La legalità, banco di prova della credibilità della cultura di un popolo e della sua Chiesa, è il nuovo nome della carità, afferma don Giacomo Panizza, un prete bresciano che da oltre trent’anni vive in Calabria, dove ha dato vita a una comunità autogestita insieme a persone disabili. È nel mirino delle cosche dal 2002 per essere stato testimone di giustizia contro un clan mafioso e per aver preso in gestione un edificio confiscato.

Da allora vive sotto scorta e anche di recente una delle «sue» case è stata vittima di un attentato (cf.

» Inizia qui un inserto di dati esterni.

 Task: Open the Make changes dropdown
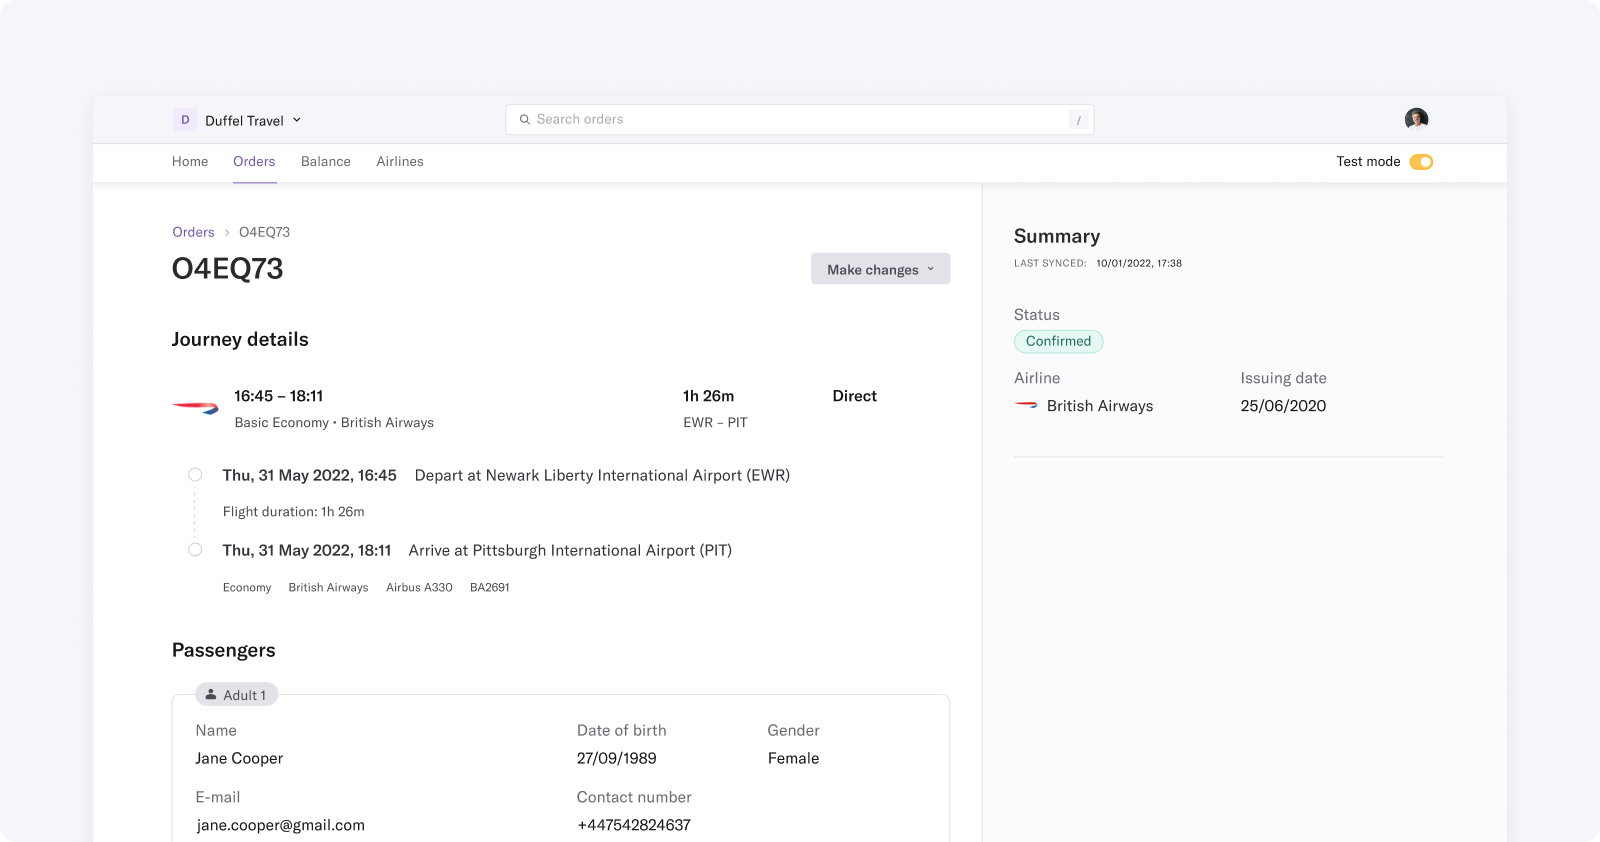[x=880, y=269]
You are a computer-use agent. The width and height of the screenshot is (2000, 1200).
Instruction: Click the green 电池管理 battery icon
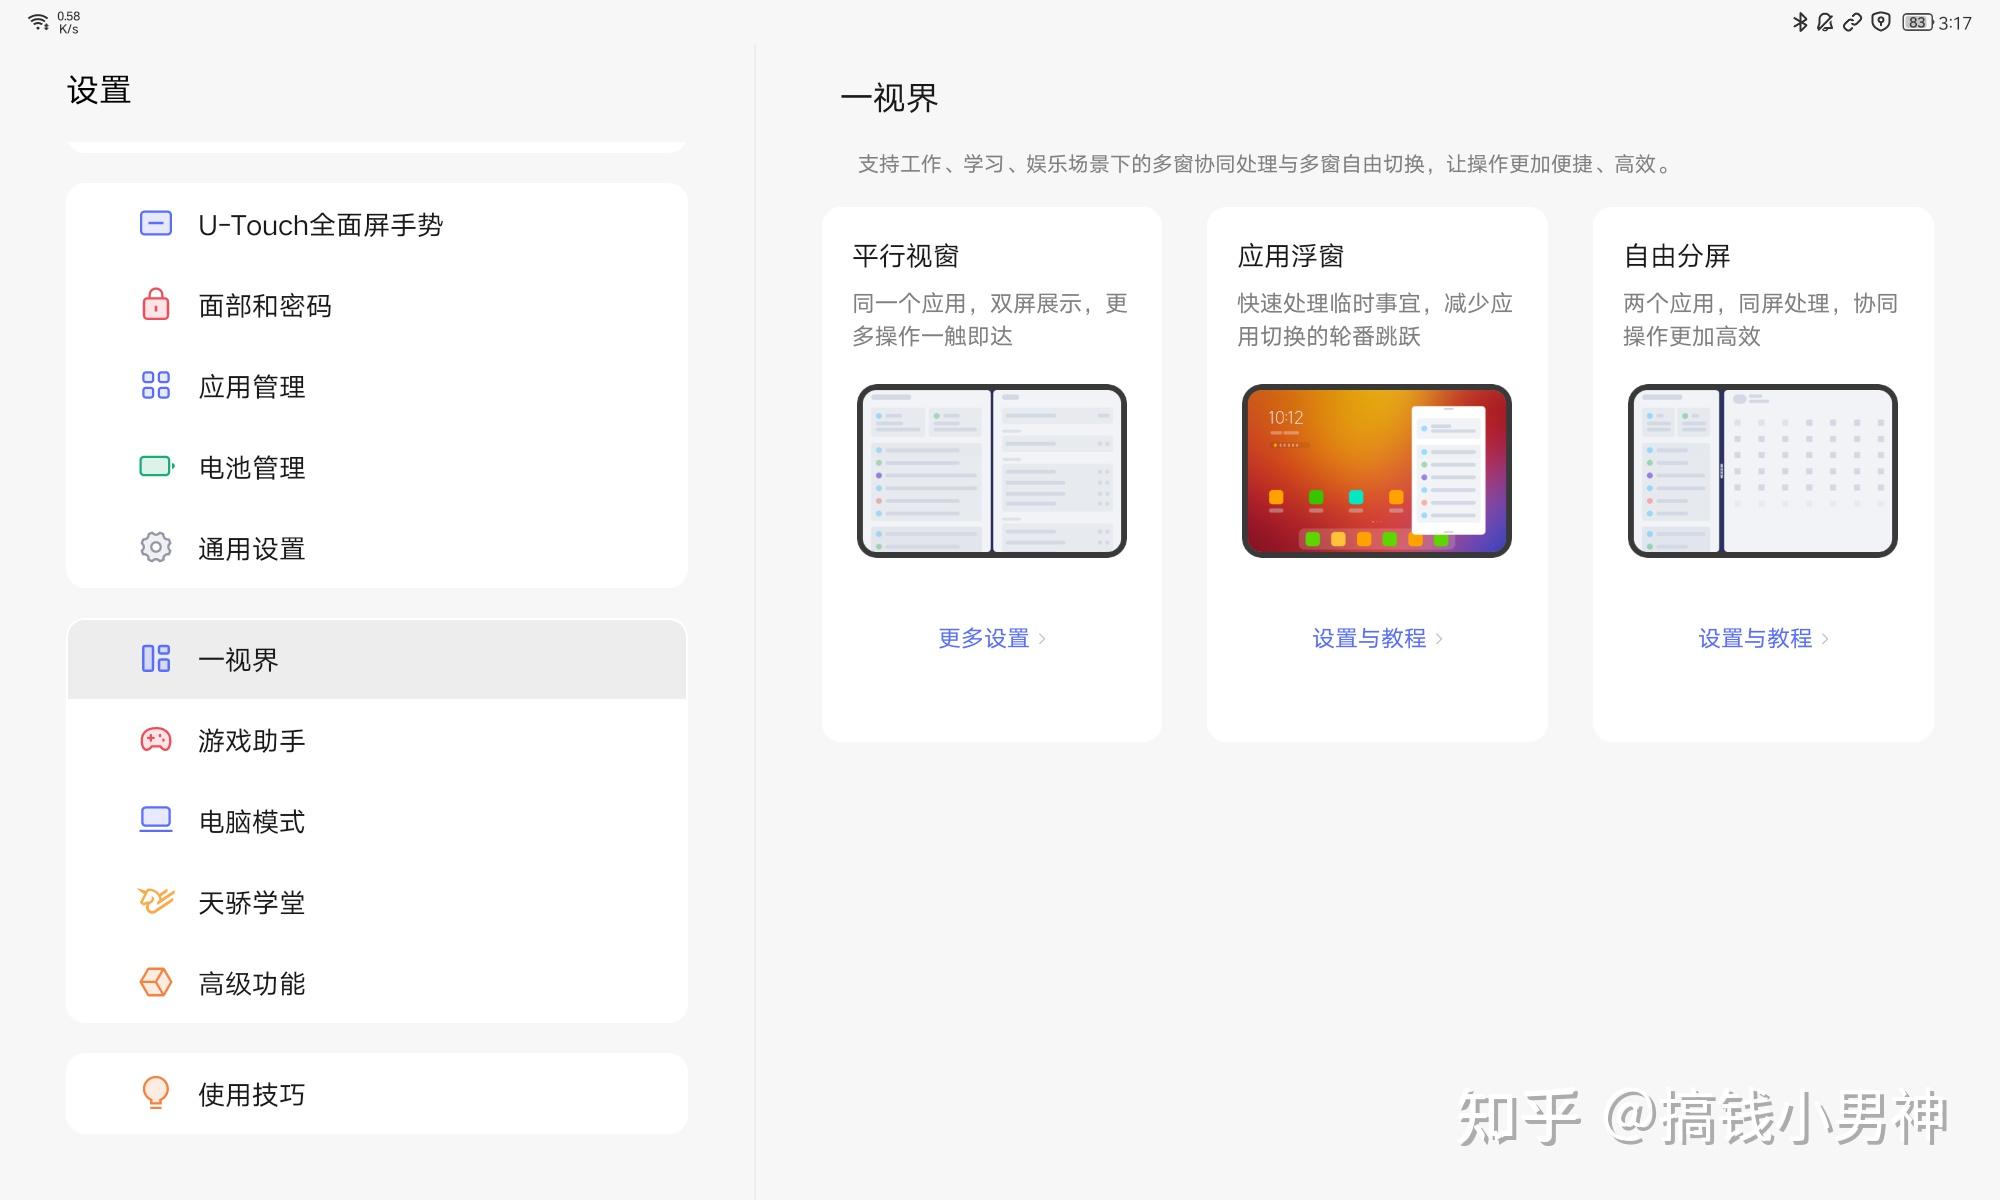pyautogui.click(x=154, y=467)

Avvenire del 11/10/2014).Dalle regioni del Sud le mafie hanno accresciuto la loro influenza anche nel resto del Paese e in molti luoghi del mondo mandando in frantumi la coesione sociale, provocando l’impoverimento materiale e spirituale dei territori, lasciando una scia di sangue e di povertà. «È difficile per qualsiasi prete vivere in Calabria senza incontrarle, senza doverci fare i conti, senza denunciarle in qualche predica o inserirle miratamente nella catechesi».Le frasi vigorose pronunciate contro i mafiosi da Giovanni Paolo II e da papa Francesco e gli omicidi di don Pino Puglisi a Palermo e di don Peppe Diana a Casal di Principe ribadiscono un’urgenza non più rinviabile: vincere l’indifferenza e la paura educandoci ed educando all’onestà e alla trasparenza. Un compito che chiede alla società di organizzarsi con pratiche attive della legalità e alla Chiesa di sperimentare interventi corali e una pastorale adeguata.